Consegna a:
Indichi se ciascuna delle seguenti affermazioni concorda con il brano sulle tradizioni natalizie, rispondendo sì o no e citando le parole decisive del brano: (i) Knecht Ruprecht porta in mano un bastone nodoso; (ii) il divieto di filare a Natale è presente in poche culture europee; (iii) è San Nicola a bussare alla porta dei bambini.

Il divieto di filare a Natale (e/o, genericamente, di dedicarsi ai lavori di cucito) è, come dicevo, una presenza trasversale in moltissime culture europee. A fronte di una credenza diffusa a macchia d’olio, gli storici si interrogano sulla sua possibile causa. In parte, potrebbe essere una tradizione d’origini pagane – come un metaforico divieto a recidere il filo della vita, in un periodo solstiziale di passaggio. In parte, a questa motivazione primitiva potrebbe essersi facilmente sovrapposta la volontà di cristianizzare le popolazioni del Nord Europa, richiamando la loro attenzione sull’importanza di astenersi dal lavoro per santificare durante i dì di festa.

Fate Cassetti

4)   Il bigotto estremista fissatissimo, che ti guarda male perché hai fatto anche l’albero di Natale e non solo il presepe

(Esiston davvero, eh).
Così come, nel folclore tedesco, esiste davvero la curiosa figura di Knecht Ruprecht, un sinistro personaggio vestito da monaco trappista che s’accompagna a San Nicola come suo fedelissimo sacrestano. Ha il viso ricoperto di cenere, in segno di penitenza, e spesso porta in mano un rosario. La cosa più rilevante ai nostri fini, però, è l’arnese che porta nell’altra mano: e cioè, un grosso bastone nodoso, che non esita a spaccare in testa ai peccatori.
O, per meglio dire, ai piccoli peccatori. Ché fratello Knecht, appunto, accompagna San Nicola nelle visite alle case dei bambini. A bussare alla porta è proprio Knecht, che domanda anzi tutto ai bambini di recitare una preghiera della tradizione cristiana. Se i bimbetti sono in grado di recitarla correttamente, a memoria e senza esitazioni, allora Knecht sorride, e consente a Nicola di procedere con la distribuzione di doni. Ma in caso contrario… son dolori. E letterali: ché il furente Knecht prende il suo bastone, lo tira in testa ai piccoli eretici in erba, e se ne va sdegnato.

Consegna b:
Sostituisca «Where should I click to:» con «Where do I click to:» in tutte le righe archiviate riportate di seguito, lasciando invariato tutto il resto.

Righe archiviate:
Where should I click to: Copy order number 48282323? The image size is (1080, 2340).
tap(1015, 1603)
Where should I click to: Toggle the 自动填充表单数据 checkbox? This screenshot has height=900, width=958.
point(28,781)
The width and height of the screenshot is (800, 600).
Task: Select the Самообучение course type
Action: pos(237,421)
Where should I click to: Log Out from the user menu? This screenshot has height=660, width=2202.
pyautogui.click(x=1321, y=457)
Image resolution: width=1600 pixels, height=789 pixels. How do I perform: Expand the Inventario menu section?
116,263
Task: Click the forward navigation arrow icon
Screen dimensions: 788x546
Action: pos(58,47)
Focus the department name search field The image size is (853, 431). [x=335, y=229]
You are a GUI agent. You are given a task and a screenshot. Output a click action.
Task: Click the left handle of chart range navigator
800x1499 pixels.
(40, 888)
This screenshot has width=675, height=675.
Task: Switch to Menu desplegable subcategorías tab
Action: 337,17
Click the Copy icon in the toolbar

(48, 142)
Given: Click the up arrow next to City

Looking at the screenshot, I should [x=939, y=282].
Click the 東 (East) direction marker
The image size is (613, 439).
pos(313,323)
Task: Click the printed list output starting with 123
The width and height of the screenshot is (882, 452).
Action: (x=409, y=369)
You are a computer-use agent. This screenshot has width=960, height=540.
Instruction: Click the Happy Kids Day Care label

Risposta corretta a:
(i) Sì: «un grosso bastone nodoso, che non esita a spaccare in testa ai peccatori».
(ii) No: «una presenza trasversale in moltissime culture europee».
(iii) No: «A bussare alla porta è proprio Knecht».

Risposta corretta b:
Where do I click to: Copy order number 48282323? The image size is (1080, 2340).
tap(1015, 1603)
Where do I click to: Toggle the 自动填充表单数据 checkbox? This screenshot has height=900, width=958.
point(28,781)
The width and height of the screenshot is (800, 600).
Task: Select the Самообучение course type
Action: pos(237,421)
Where do I click to: Log Out from the user menu? This screenshot has height=660, width=2202.
pyautogui.click(x=1321, y=457)
Image resolution: width=1600 pixels, height=789 pixels. How do I perform: Expand the Inventario menu section?
116,263
Task: Click the forward navigation arrow icon
Screen dimensions: 788x546
Action: pos(58,47)
Focus the department name search field The image size is (853, 431). [x=335, y=229]
You are a GUI agent. You are given a task and a screenshot. Output a click action.
Task: Click the left handle of chart range navigator
800x1499 pixels.
(40, 888)
This screenshot has width=675, height=675.
Task: Switch to Menu desplegable subcategorías tab
Action: 337,17
Click the Copy icon in the toolbar

(48, 142)
Given: Click the up arrow next to City

Looking at the screenshot, I should [x=939, y=282].
Click the 東 (East) direction marker
The image size is (613, 439).
pos(313,323)
Task: Click the printed list output starting with 123
The width and height of the screenshot is (882, 452).
Action: (x=409, y=369)
You are a computer-use agent. This screenshot has width=960, height=540.
Instruction: Click the Happy Kids Day Care label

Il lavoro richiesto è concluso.